[TEXT PASSAGE]

Sleeping on the job clearly falls within criteria 1 and 3 set forth above. When an employer proves that an employe slept on the job, or an employe admits that he slept on the job, a prima facie case of willful misconduct has been set forth. At that point, the burden shifts to *251the employe to prove that, under the facts of the particular case, sleeping on the job did not constitute willful misconduct.
Simone argues that his sleeping on the job was not willful misconduct because he was forced to be idle while his truck was repaired. This argument has no merit. Simone was still asleep after his truck was repaired. His nap extended beyond his period of forced idleness into a period when his employer had a right to expect him to be working.
Even if Simone could show that his sleeping occurred only during a period of slack time or forced idleness, that would not be sufficient to sustain his burden. As a matter of public policy, an employer has a right to expect that his employes will not go to sleep when they have a short period of forced idleness. Absent proof that the employer either permits or tolerates such sleeping, we believe that sleeping during a period of forced idleness constitutes willful misconduct.

[MATERIAL PROVIDED]
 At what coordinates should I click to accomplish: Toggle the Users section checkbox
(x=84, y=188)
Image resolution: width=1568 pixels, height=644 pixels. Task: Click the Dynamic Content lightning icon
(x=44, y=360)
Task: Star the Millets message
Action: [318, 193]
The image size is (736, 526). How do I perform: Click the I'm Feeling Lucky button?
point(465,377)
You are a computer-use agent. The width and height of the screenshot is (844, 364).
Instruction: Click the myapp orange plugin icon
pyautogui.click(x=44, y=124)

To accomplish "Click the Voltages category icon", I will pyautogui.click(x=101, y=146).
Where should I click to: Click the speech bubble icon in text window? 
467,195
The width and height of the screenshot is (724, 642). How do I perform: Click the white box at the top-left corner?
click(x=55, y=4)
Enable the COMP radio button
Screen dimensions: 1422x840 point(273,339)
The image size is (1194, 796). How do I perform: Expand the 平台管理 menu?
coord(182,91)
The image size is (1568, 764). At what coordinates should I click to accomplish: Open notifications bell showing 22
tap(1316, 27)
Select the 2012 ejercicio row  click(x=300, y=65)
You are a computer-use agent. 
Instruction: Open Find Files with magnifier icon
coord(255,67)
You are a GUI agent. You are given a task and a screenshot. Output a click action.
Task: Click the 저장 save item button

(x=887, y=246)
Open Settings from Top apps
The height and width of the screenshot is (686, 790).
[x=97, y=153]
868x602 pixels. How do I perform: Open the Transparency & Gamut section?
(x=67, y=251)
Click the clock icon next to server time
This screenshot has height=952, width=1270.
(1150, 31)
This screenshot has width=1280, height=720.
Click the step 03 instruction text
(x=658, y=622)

[PROBLEMS]
a) In the passage on sleeping on the job, why does Simone argue that his sleeping was not willful misconduct?
b) Extend the passage on sleeping on the job, starting right after its final sentence.

[ANSWERS FOR THIS EXERCISE]
a) He argues that he was forced to be idle while his truck was repaired.

b)
Simone admitted that he slept on the job and failed to meet his burden of proving that his sleeping did not constitute willful misconduct. We therefore
Order
And Now this 5th day of April, 1976, the order of the Unemployment Compensation Board of Review, dated April 16, 1975, denying benefits to Anthony Simone, is hereby affirmed.
. See Section 402(e) of the Unemployment Compensation Law, Act of December 5, 1936, Second Ex. Sees., P.L. (1937) 2897, as amended, 43 P.S. §802 (e).
. The Board quite properly treats this type of case as if it were a discharge for a willful misconduct, even though the employe technically resigned.